Collected data

++++++++

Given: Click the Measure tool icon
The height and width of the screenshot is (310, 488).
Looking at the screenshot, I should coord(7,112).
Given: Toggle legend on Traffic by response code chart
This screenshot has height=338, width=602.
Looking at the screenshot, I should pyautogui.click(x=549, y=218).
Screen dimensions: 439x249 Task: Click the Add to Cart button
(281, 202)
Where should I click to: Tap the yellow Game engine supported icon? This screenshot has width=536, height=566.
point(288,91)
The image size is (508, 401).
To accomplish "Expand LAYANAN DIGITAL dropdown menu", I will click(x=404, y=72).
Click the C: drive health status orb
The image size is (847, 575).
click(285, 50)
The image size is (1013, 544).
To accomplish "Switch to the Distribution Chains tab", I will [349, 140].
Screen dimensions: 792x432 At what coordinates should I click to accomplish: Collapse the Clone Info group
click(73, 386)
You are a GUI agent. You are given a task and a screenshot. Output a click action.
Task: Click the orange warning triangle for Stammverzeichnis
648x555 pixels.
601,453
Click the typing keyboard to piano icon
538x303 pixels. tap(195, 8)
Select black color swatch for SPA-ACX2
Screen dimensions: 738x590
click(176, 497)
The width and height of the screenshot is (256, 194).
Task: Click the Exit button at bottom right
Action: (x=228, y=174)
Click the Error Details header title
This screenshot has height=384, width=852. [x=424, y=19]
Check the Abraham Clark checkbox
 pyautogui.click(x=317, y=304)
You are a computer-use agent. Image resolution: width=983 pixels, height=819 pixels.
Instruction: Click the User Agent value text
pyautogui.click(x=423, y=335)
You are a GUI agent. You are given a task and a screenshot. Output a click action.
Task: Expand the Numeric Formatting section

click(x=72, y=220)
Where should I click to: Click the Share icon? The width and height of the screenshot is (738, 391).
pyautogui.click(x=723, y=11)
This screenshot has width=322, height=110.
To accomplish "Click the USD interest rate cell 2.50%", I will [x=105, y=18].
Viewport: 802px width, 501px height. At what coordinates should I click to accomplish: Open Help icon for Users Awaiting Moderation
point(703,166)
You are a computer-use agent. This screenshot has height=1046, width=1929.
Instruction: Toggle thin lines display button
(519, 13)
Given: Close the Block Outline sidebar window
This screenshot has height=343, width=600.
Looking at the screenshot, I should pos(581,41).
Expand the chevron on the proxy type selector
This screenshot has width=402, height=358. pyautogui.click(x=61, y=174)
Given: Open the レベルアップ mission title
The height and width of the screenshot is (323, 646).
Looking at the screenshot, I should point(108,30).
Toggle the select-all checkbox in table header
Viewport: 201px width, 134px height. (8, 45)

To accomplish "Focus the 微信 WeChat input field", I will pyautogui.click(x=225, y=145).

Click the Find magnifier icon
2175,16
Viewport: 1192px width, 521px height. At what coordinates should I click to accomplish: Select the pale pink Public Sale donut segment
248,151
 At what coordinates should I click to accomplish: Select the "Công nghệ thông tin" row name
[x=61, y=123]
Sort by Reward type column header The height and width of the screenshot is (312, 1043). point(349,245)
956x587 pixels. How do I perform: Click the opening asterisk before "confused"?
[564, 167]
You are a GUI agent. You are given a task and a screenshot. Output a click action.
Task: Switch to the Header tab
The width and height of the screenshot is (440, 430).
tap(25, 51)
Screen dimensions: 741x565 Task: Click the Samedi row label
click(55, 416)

++++++++

Your goal » Copy the material word for word, from its very first line down to the line containing "will [349, 140].". Include both ends.

Response to the exercise »
Given: Click the Measure tool icon
The height and width of the screenshot is (310, 488).
Looking at the screenshot, I should coord(7,112).
Given: Toggle legend on Traffic by response code chart
This screenshot has height=338, width=602.
Looking at the screenshot, I should pyautogui.click(x=549, y=218).
Screen dimensions: 439x249 Task: Click the Add to Cart button
(281, 202)
Where should I click to: Tap the yellow Game engine supported icon? This screenshot has width=536, height=566.
point(288,91)
The image size is (508, 401).
To accomplish "Expand LAYANAN DIGITAL dropdown menu", I will click(x=404, y=72).
Click the C: drive health status orb
The image size is (847, 575).
click(285, 50)
The image size is (1013, 544).
To accomplish "Switch to the Distribution Chains tab", I will [349, 140].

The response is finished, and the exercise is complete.